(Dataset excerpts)
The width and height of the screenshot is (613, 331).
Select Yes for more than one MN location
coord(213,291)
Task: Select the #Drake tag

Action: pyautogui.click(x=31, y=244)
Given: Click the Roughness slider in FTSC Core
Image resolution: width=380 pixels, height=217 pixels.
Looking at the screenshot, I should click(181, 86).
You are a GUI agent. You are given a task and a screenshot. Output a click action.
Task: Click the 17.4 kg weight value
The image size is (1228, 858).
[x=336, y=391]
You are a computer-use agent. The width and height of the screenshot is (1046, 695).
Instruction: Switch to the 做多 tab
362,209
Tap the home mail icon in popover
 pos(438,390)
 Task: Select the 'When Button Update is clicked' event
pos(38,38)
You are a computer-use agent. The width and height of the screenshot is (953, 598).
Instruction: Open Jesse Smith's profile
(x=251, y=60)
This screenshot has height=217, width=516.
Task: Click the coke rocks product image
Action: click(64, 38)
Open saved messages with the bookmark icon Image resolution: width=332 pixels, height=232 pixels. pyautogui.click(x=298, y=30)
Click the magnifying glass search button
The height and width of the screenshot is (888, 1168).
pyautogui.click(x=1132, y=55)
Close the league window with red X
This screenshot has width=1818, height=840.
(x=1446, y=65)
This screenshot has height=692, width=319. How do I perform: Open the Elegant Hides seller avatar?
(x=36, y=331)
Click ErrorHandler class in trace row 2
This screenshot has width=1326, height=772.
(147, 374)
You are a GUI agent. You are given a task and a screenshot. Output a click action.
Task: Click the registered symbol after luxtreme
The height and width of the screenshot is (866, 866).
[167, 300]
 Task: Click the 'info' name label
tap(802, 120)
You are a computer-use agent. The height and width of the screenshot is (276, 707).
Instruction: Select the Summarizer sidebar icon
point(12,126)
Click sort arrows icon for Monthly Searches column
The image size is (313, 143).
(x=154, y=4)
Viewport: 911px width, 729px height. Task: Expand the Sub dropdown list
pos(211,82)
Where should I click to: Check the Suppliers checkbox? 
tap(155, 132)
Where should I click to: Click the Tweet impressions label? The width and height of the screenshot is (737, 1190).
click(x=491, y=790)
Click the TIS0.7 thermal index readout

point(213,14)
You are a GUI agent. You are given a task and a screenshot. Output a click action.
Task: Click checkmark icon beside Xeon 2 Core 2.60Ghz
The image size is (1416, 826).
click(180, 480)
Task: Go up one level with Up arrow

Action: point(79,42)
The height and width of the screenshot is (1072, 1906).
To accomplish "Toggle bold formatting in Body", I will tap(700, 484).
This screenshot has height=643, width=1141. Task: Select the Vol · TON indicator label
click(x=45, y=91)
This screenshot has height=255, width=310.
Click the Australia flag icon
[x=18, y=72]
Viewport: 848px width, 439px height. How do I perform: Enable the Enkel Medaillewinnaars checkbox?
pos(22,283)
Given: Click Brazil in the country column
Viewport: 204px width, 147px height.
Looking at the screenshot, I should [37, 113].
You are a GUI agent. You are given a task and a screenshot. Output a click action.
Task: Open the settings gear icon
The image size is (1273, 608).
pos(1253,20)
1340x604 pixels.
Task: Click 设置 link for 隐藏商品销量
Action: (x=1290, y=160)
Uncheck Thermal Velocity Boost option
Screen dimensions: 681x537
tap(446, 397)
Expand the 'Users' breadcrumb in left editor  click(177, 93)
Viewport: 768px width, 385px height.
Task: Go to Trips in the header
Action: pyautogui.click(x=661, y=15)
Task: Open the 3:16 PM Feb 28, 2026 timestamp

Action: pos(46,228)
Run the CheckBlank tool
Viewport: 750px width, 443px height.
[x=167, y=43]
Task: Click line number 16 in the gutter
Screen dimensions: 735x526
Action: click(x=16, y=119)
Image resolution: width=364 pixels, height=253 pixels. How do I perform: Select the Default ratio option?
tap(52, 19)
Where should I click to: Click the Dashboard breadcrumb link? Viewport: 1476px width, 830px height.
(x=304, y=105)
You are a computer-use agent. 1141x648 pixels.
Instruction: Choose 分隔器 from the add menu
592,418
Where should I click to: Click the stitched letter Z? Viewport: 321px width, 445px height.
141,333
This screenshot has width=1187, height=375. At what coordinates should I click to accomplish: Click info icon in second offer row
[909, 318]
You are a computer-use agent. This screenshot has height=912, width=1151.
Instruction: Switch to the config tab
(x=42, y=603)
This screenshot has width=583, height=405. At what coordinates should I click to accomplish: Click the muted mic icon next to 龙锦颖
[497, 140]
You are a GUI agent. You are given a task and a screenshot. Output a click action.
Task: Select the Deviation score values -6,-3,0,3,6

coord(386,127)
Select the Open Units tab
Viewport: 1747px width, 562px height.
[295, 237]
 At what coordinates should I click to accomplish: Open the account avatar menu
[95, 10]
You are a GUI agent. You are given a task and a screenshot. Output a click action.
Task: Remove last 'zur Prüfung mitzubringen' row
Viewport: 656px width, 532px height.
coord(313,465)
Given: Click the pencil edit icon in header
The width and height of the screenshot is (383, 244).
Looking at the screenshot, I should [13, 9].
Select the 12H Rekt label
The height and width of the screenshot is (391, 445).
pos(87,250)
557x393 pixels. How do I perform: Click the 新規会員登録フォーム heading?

▶ [REQUIRED WORK]:
Find the line that contains "This screenshot has width=1187, height=375.". Write out that line and every line after it through the end of the data, exactly, and nothing else.

▶ [TASK RESULT]:
This screenshot has width=1187, height=375. At what coordinates should I click to accomplish: Click info icon in second offer row
[909, 318]
You are a computer-use agent. This screenshot has height=912, width=1151.
Instruction: Switch to the config tab
(x=42, y=603)
This screenshot has width=583, height=405. At what coordinates should I click to accomplish: Click the muted mic icon next to 龙锦颖
[497, 140]
You are a GUI agent. You are given a task and a screenshot. Output a click action.
Task: Select the Deviation score values -6,-3,0,3,6

coord(386,127)
Select the Open Units tab
Viewport: 1747px width, 562px height.
[295, 237]
 At what coordinates should I click to accomplish: Open the account avatar menu
[95, 10]
You are a GUI agent. You are given a task and a screenshot. Output a click action.
Task: Remove last 'zur Prüfung mitzubringen' row
Viewport: 656px width, 532px height.
coord(313,465)
Given: Click the pencil edit icon in header
The width and height of the screenshot is (383, 244).
Looking at the screenshot, I should [13, 9].
Select the 12H Rekt label
The height and width of the screenshot is (391, 445).
pos(87,250)
557x393 pixels. How do I perform: Click the 新規会員登録フォーム heading?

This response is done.